My father hadn't said two kind words, it was more like ten. It still wasn't very many. In the back pocket of his khakis was a map of Berlin, the kind with the patented folding system (my father loved innovations, loved to see inventors rewarded for improving the human condition), and he was able to lead my mother to Zoo Station and buy her some wurst at the all-night food kiosk there. In a mix of English and German, followable only spottily by my mother, he explained that this was his first day in Berlin and he was so excited to be here that he could have walked all night. He was a delegate to the Fourth World Congress of the Association for International Understanding (which wouldn't survive to hold a fifth congress, owing to its exposure, the following autumn, as basically a Communist front). He'd left his two little girls, from his first marriage, in the care of his sister, and had flown to Berlin on his own nickel. He'd had some disappointments in life, he'd hoped to contribute more to the world than teaching high-school biology, but the wonderful thing about teaching was that it gave him whole summers to get
out
, out into the world, out into nature. He delighted in meeting foreigners and uncovering common ground; at one point, he'd studied Esperanto. His girls, only four and six, were already great little campers, and when they were older he intended to take them to Thailand, to Zambia, to Peru. Life was too short for sleeping. He didn't want to waste one minute of his week in Berlin.

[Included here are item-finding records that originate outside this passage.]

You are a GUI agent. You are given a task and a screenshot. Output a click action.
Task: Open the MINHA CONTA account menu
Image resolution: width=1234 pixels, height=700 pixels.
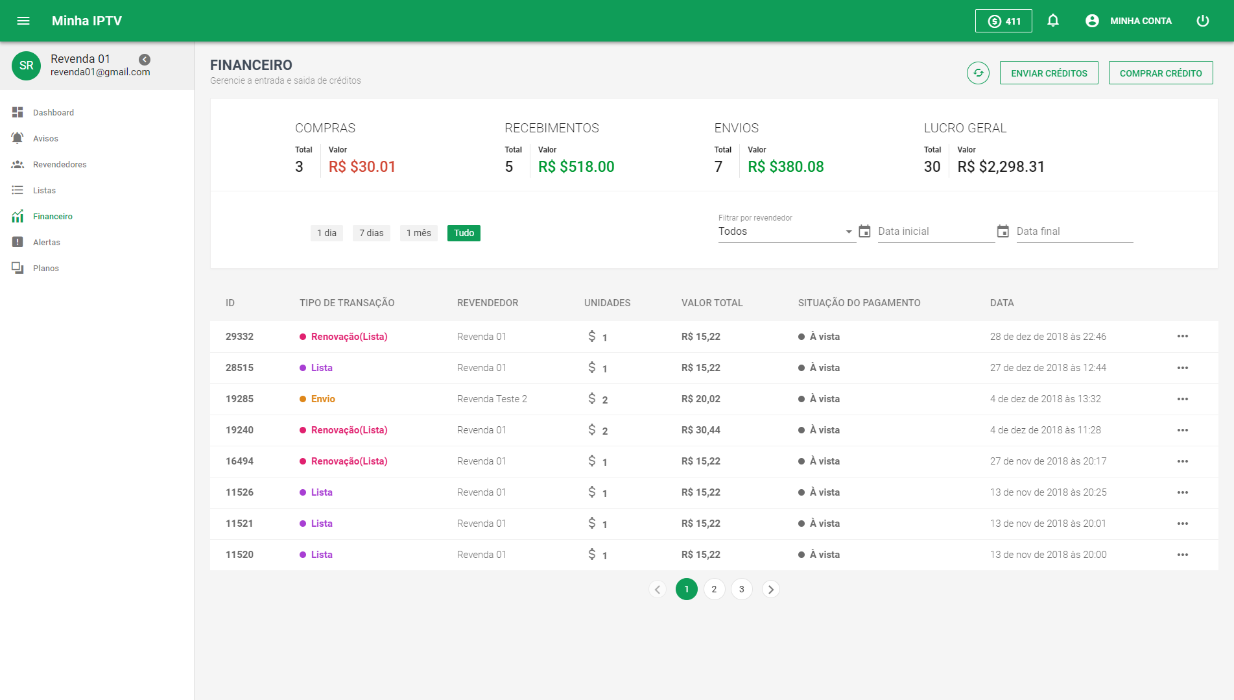tap(1129, 21)
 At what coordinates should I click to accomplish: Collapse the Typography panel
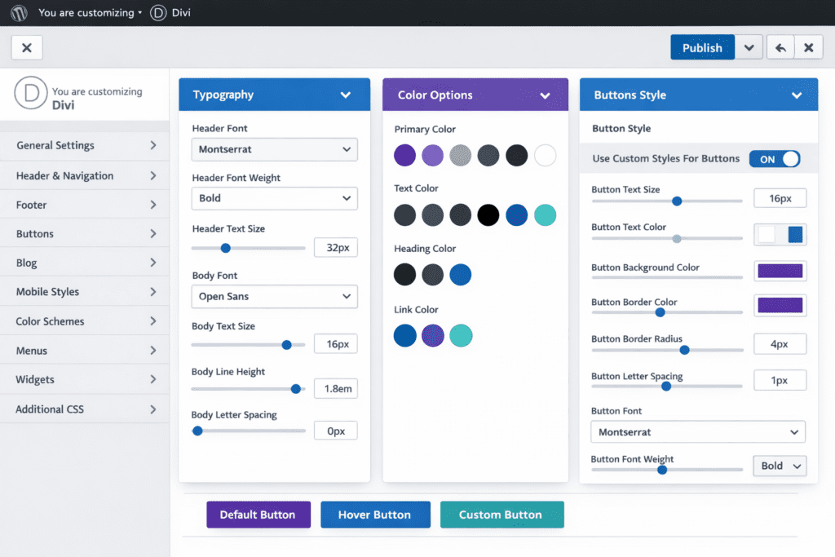(347, 95)
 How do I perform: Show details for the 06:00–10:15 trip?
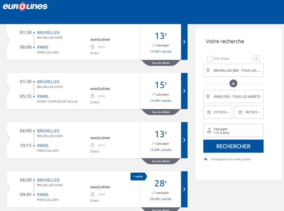[161, 161]
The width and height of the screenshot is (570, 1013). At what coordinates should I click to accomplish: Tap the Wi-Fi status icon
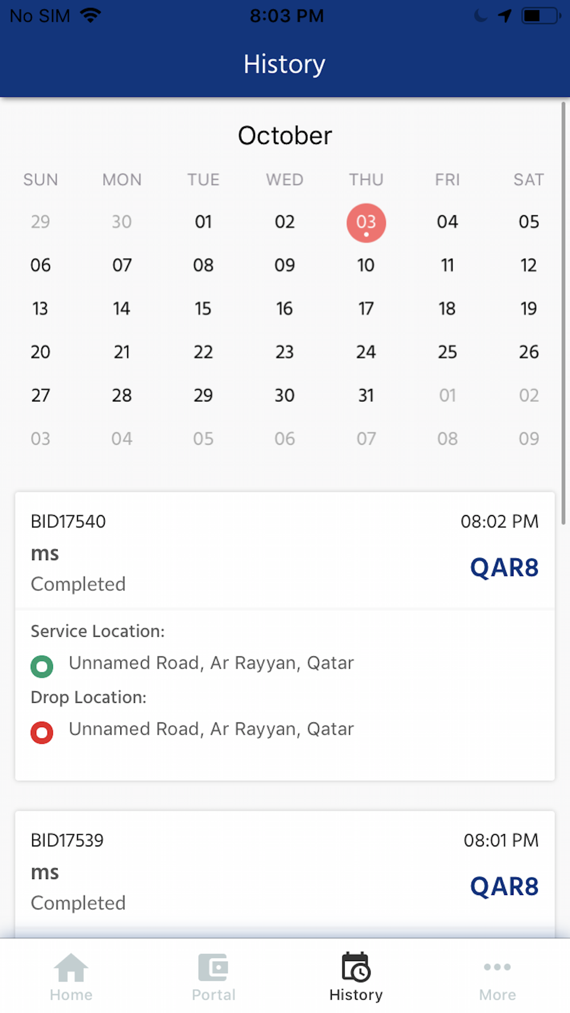pyautogui.click(x=91, y=15)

When my mother told him she'd run away from Jena, my father's first impulse was to think of his own daughters and insist that she go home again in the morning. But when he learned that her mother had beaten her and that she'd never go to college, he reconsidered. “Golly, that's rough,” he said. “Something wrong with a system that makes a bright, vital girl like you work behind the counter in a bakery. I'm an old-fashioned camper—a blanket and a piece of level ground's enough for me. My hotel's not much, but it does have beds. Why don't you sleep in mine, and we'll see how things look to you tomorrow. I can get a little shut-eye on the floor.”

His motives were almost certainly benign. My father was a good man: a tireless teacher and loyal husband, a seeder of independence in my sisters, a sucker for stories of injustice, a reflexive giver of the benefit of the doubt, a vigorous raiser of his hand when there was unpleasant work to be volunteered for. And yet I'm haunted by the fact that, all his life, he did exactly what he pleased. If he wanted to take his students to Honduras to dig sewage lines, or to a Navajo reservation to paint houses and brand cattle, even if it meant leaving my mother alone for weeks with the kids, he did it. If he wanted to stop the family car and chase a butterfly, he did it. And if he felt like marrying a pretty woman young enough to be his daughter, he did it—twice.

He was originally from Indiana. Hoping to make a contribution to agriculture, he'd pursued entomology, but the road to a PhD in entomology is long. Certain stages in the life cycle of the caddis flies he was studying could be collected only for a week or two each year, and to support himself while the years went by he took a job with the Colorado Department of Agriculture. He was living in Denver when he finished his dissertation and sent his collection to his committee in Indiana, which couldn't grant a degree without seeing specimens. The package, which represented eight years of work, disappeared in the U.S. mail without a trace. His dream had been to teach at a university and do pure research, but instead he ended up as an ABD in the Denver public school district.